Today in Sydney has been a soggy scorcher (if that isn't a contradiction in terms). Both very humid and with the sort of summer heat that fries vegetation and makes walking barefoot painful (for chubby northern hemisphere types at any rate). Very ungreenly, we had 2 air-conditioners running all day, but we all still quickly became irritable and sweaty and spraying anti termite gunge under the house almost killed the ageing pater familias.
I would like to say my new addiction to posting photos & comments and playing Scrabble on Facebook took a back seat, but whenever the heat and dust (our son had not vacuumed or let me vacuum in his room for months) became too bad I retreated to the PC for a fix. It was interesting to see via their postings that one niece is a champion of 'Don't change the Aussie flag' and the other joined me in 'Invasion Day' unease.

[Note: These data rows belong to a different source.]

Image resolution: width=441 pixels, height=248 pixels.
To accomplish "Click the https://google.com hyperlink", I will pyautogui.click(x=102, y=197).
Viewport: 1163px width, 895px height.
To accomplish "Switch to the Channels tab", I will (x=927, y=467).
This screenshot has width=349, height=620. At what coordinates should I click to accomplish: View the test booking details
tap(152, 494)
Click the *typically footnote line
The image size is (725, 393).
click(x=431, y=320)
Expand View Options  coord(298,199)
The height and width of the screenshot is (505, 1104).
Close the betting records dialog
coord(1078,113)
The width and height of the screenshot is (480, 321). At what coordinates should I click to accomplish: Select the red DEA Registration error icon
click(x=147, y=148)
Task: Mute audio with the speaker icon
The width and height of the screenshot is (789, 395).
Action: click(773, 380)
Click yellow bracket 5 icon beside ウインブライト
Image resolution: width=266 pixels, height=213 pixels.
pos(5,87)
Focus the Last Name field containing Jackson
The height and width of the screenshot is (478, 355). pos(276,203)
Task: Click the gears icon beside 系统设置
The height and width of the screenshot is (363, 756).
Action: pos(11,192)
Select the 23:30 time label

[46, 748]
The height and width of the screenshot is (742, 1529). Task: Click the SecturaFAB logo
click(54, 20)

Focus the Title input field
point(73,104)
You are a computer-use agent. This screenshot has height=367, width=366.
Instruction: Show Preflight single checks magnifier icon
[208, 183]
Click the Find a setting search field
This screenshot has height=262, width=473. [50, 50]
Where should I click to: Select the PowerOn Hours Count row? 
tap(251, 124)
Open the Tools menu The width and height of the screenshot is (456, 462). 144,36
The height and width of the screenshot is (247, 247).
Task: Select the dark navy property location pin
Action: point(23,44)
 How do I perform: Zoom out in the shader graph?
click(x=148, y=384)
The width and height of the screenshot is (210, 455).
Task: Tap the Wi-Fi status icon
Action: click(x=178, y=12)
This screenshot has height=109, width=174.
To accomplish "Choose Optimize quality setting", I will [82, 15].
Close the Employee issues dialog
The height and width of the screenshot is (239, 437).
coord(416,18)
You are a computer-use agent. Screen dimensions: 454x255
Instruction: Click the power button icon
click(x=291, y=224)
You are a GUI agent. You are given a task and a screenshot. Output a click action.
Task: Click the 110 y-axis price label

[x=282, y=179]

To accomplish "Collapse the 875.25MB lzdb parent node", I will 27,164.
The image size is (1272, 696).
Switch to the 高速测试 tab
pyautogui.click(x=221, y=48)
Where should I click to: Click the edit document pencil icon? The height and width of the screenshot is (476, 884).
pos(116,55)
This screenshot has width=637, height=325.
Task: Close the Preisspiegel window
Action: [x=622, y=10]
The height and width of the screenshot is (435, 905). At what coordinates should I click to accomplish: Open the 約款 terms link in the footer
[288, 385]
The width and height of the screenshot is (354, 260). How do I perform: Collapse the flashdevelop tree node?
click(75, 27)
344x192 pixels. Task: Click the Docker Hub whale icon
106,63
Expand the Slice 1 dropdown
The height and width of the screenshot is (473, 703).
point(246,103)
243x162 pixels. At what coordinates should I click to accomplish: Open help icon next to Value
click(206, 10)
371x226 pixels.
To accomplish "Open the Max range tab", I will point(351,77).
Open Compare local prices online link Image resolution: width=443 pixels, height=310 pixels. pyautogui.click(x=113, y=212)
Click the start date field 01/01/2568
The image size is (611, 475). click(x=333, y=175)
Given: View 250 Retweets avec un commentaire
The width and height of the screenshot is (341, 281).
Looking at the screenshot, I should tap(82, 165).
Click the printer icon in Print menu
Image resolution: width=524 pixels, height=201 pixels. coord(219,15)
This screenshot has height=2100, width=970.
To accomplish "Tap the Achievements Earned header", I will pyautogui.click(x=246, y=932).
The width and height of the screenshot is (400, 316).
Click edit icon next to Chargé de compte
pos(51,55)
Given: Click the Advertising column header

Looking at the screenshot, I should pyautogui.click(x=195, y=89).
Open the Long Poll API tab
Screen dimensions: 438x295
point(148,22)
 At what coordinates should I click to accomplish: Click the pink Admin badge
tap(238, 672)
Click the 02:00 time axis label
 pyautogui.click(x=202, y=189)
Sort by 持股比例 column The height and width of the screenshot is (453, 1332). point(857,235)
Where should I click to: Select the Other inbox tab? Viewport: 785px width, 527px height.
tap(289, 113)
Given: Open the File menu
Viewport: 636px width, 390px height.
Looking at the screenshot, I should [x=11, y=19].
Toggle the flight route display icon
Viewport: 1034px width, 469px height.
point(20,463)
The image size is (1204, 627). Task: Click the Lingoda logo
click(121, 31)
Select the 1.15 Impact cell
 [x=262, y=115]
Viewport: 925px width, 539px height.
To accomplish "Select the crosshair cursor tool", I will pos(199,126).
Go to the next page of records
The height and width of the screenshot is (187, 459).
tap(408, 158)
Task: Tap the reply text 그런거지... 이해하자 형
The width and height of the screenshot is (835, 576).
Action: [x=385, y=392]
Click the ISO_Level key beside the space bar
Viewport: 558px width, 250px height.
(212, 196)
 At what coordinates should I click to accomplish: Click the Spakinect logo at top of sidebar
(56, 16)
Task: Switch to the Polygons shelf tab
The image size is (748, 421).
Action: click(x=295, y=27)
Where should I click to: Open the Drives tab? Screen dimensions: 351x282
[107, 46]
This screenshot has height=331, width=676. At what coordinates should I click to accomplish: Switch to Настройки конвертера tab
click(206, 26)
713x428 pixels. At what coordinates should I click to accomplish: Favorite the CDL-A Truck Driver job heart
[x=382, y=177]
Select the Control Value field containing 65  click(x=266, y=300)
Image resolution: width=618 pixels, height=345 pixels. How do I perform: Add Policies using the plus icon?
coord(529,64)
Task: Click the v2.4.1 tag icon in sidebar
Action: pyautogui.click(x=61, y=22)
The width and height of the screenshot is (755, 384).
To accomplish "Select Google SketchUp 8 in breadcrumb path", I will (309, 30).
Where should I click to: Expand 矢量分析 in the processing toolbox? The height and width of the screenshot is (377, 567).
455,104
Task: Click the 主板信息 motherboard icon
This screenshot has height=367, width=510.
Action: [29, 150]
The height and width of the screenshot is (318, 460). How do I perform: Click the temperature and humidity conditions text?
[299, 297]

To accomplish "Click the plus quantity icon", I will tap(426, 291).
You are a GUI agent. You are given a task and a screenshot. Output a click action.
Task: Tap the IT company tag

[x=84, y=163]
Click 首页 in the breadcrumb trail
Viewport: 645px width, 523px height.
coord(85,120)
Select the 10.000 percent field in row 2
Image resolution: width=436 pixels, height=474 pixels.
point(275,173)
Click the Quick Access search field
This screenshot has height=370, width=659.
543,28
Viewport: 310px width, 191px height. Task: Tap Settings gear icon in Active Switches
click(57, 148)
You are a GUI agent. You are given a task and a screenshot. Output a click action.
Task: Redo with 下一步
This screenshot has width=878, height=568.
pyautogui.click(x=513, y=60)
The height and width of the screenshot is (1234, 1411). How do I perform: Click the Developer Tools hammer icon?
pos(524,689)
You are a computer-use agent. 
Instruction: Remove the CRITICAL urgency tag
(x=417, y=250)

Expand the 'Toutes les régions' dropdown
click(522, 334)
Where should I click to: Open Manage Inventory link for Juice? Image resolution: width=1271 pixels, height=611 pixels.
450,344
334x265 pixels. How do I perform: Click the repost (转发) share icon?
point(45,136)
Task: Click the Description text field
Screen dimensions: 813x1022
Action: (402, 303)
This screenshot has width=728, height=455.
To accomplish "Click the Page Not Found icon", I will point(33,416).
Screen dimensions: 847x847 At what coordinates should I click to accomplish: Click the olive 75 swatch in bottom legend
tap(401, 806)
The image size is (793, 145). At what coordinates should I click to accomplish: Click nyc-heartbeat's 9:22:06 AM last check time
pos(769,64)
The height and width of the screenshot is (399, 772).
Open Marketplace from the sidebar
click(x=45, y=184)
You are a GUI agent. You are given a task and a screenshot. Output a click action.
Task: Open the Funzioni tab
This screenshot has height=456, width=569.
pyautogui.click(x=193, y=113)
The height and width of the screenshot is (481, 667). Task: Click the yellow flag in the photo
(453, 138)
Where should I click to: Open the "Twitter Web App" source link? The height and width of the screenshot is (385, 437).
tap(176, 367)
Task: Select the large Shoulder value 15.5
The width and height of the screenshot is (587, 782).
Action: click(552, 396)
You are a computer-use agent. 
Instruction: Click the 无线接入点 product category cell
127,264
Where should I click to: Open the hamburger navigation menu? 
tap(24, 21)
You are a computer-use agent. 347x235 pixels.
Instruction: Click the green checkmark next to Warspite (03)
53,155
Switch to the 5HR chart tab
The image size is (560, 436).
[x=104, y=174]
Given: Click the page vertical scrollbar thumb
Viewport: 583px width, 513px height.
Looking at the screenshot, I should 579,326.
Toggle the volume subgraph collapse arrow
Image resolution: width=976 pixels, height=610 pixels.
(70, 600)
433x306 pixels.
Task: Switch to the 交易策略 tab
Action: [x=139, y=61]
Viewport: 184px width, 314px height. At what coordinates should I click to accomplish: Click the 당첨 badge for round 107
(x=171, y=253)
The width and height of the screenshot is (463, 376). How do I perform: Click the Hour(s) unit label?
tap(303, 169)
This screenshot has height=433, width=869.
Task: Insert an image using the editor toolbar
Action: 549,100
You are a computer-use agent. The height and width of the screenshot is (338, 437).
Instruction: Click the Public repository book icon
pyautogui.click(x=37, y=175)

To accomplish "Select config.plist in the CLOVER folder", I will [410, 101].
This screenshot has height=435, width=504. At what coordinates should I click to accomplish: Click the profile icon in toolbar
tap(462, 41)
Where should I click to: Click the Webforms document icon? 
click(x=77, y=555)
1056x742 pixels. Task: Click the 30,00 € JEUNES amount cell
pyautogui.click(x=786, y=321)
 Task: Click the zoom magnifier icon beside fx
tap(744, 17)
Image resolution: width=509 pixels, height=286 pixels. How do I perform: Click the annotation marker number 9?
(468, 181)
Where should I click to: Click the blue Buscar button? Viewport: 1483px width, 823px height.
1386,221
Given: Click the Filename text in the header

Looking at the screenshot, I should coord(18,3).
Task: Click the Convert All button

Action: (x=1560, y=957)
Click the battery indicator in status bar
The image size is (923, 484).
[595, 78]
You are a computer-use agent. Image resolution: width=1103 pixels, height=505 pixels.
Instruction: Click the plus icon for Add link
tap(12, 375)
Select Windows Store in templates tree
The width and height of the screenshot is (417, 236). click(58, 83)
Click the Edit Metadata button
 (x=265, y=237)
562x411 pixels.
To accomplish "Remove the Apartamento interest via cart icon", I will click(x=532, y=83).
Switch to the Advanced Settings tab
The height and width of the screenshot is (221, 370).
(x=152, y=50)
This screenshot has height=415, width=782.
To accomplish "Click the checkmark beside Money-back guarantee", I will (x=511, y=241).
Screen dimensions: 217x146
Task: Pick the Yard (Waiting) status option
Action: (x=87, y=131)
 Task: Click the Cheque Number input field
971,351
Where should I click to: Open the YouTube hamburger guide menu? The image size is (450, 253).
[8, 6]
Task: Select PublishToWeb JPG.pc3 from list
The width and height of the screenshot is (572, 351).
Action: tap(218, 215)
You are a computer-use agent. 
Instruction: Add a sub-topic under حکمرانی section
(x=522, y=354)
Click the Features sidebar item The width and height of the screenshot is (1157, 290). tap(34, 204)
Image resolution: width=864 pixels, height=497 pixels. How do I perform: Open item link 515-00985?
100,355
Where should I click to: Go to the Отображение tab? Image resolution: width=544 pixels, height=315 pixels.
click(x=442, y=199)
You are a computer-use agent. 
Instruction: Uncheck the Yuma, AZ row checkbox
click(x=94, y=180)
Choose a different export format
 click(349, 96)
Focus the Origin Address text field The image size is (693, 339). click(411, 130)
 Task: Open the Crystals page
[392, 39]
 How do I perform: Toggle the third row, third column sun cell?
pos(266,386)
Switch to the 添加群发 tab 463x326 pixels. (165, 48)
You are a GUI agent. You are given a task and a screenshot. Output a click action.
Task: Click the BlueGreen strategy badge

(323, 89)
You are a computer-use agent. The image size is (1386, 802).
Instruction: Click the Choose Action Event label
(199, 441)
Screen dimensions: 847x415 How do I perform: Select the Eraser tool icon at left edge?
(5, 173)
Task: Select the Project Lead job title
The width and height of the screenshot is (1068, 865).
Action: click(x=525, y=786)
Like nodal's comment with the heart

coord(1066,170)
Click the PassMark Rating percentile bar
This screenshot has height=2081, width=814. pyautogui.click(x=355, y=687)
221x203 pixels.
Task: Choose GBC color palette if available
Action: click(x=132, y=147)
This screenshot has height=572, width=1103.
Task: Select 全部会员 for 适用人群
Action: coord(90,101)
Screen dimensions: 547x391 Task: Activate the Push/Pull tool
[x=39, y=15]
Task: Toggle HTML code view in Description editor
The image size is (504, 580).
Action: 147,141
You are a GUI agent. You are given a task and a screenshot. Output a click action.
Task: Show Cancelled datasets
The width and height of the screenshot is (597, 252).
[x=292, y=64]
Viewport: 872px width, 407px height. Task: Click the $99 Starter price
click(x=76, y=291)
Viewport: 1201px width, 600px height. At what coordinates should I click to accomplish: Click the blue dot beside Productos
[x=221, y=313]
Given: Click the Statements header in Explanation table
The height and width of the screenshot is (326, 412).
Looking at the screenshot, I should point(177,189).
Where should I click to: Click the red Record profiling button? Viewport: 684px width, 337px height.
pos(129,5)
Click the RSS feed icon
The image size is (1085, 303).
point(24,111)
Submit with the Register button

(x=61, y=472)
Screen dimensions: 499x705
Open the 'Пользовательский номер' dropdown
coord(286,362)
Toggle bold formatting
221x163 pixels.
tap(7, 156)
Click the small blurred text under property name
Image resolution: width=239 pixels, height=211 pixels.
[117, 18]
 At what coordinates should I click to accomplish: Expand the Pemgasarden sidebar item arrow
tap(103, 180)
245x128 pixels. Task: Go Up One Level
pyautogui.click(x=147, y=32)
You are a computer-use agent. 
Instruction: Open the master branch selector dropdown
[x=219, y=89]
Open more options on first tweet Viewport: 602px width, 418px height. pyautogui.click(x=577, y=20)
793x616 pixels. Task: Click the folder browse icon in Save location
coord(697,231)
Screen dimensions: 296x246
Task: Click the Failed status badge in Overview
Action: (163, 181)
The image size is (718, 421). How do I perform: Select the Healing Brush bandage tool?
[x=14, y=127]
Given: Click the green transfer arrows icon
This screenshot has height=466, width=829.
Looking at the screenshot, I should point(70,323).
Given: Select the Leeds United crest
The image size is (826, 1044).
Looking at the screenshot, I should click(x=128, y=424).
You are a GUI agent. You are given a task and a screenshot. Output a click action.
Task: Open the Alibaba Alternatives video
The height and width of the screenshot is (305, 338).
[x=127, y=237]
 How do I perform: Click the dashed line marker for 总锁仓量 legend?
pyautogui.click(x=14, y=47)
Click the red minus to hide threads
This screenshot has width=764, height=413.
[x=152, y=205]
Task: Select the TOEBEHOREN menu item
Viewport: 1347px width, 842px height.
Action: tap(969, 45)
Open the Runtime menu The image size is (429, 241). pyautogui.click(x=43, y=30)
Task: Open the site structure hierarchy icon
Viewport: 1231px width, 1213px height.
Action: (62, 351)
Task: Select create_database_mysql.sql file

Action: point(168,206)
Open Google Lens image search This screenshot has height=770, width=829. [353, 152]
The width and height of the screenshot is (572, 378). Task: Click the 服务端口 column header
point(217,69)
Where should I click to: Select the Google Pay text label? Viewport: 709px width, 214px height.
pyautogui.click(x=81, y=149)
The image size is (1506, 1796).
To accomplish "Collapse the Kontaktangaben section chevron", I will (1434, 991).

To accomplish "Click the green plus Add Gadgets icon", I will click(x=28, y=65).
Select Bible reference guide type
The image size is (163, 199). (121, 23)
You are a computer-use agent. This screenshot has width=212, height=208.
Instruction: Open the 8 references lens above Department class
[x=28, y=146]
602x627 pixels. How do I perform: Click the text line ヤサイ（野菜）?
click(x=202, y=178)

A second shower and letting the local Chinese restaurant provide dinner enabled a dog walk and some semblance of relaxation after 7 pm but all in all I would rather have been reading. Perhaps to satisfy my protestant work ethic it should be something more demanding than tales of the Wherret's evolving sexuality. Australians all let us read Joyce on 26 January? No wait that's got to wait until 16 June!